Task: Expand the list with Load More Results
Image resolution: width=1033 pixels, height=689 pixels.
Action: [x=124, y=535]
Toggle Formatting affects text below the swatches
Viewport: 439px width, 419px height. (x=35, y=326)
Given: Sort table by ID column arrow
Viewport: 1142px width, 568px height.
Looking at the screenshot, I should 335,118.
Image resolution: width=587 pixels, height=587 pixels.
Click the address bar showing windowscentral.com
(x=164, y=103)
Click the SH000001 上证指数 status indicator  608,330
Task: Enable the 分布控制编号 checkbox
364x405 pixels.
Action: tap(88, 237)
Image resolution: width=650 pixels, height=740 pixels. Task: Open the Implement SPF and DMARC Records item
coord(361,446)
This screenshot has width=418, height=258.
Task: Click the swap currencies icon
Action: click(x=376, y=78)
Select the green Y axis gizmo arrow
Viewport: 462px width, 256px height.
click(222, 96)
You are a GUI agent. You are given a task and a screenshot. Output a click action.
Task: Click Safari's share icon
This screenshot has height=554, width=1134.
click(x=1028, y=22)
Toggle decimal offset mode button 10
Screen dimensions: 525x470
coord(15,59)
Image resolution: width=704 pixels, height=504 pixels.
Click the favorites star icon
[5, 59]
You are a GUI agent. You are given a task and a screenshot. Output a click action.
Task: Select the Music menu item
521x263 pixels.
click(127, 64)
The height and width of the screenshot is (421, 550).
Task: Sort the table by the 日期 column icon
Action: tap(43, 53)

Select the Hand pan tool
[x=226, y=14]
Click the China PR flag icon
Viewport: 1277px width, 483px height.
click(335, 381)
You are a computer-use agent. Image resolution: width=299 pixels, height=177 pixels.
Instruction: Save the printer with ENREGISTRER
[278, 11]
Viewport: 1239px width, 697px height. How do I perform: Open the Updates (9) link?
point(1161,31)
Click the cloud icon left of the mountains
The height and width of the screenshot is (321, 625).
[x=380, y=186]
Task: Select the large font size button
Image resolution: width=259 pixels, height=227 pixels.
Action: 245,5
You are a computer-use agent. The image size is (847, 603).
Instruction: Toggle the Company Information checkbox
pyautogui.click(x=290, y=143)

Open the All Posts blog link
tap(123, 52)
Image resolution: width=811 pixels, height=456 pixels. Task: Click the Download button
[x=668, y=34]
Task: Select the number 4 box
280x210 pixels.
◆ ◆ ◆ ◆
| AIM OF THE TASK |
The lines from the one holding "Viewport: 1239px width, 697px" through the end of the listing above are to be written out exactly, both ends included, and no others.

| TASK OUTPUT |
Viewport: 1239px width, 697px height. How do I perform: Open the Updates (9) link?
point(1161,31)
Click the cloud icon left of the mountains
The height and width of the screenshot is (321, 625).
[x=380, y=186]
Task: Select the large font size button
Image resolution: width=259 pixels, height=227 pixels.
Action: 245,5
You are a computer-use agent. The image size is (847, 603).
Instruction: Toggle the Company Information checkbox
pyautogui.click(x=290, y=143)

Open the All Posts blog link
tap(123, 52)
Image resolution: width=811 pixels, height=456 pixels. Task: Click the Download button
[x=668, y=34]
Task: Select the number 4 box
280x210 pixels.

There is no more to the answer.